Freiburg im Breisgau

44,1%

5.982

7

Offenbach am Main

41,5%

4.522

8

Erfurt

41,4%

2.813

9

Ulm

41,2%

5.040

10

Bochum

40,7%

2.715

Den höchsten Wert verzeichnet der brandenburgische Landkreis Potsdam-Mittelmark mit 54,7 Prozent. Dahinter folgen die Landkreise Plön (Schleswig-Holstein) mit einem Anteil von 53,3 Prozent, Börde (Sachsen-Anhalt) mit 52,9 Prozent sowie der Saale-Holzland-Kreis (Thüringen) mit 52,0 Prozent.

Energieeffizienz ist nur ein Kriterium unter vielen

Für Manuel Beermann, Leiter Produktmanagement Immobilien der Postbank, ist Energieeffizienz aufgrund der aktuellen Entwicklungen jetzt noch wichtiger bei der Wahl einer Immobilie.

Er mahnt aber zur Vorsicht: „Doch sie darf nie das einzige Entscheidungskriterium sein. Wichtig ist dabei ein genauer Blick in Details, um Mängel und Sanierungsbedarfe beim Kauf einschätzen zu können.

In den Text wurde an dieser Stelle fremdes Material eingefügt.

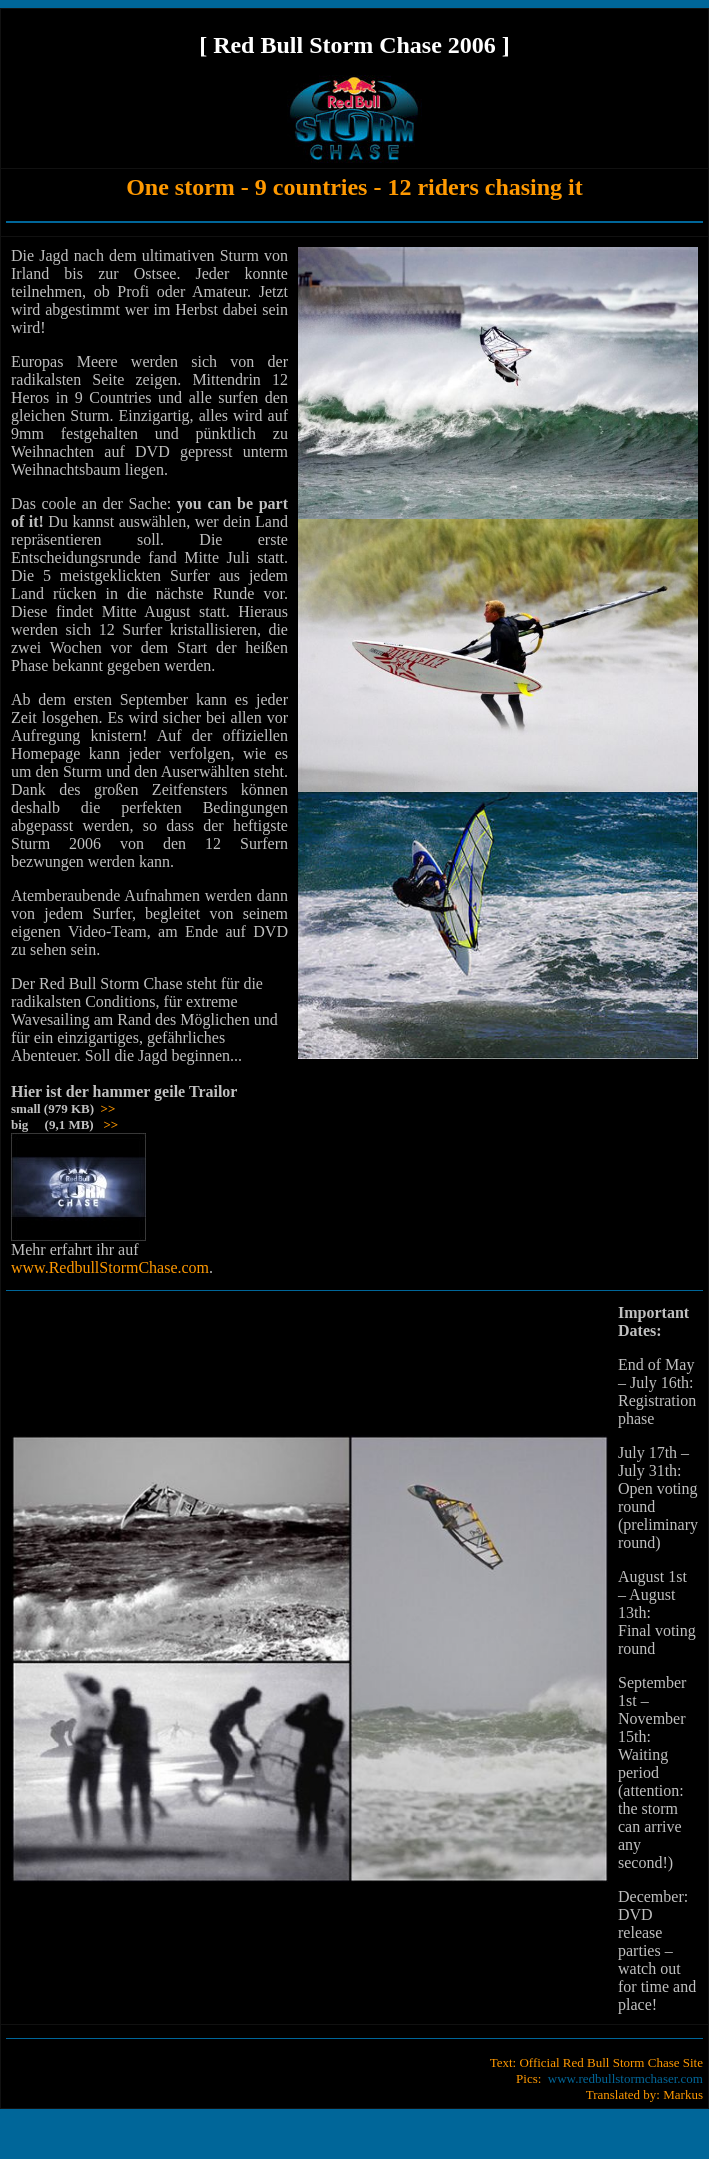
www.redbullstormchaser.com (625, 2078)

Dabei helfen Sachverständige.“

Potenziellen Hauskäufern hatte Michael Voigtländer vom Institut der deutschen Wirtschaft geraten: „Einen möglichen Mittelweg bieten Häuser der Energieeffizienzklasse D. Gegenüber einem bereits sehr effizienten Gebäude fällt der Kaufpreis häufig niedriger aus, zugleich ist das technische und finanzielle Sanierungsrisiko meist besser kalkulierbar als bei Häusern der niedrigsten Effizienzklassen.“ (30.7.2026).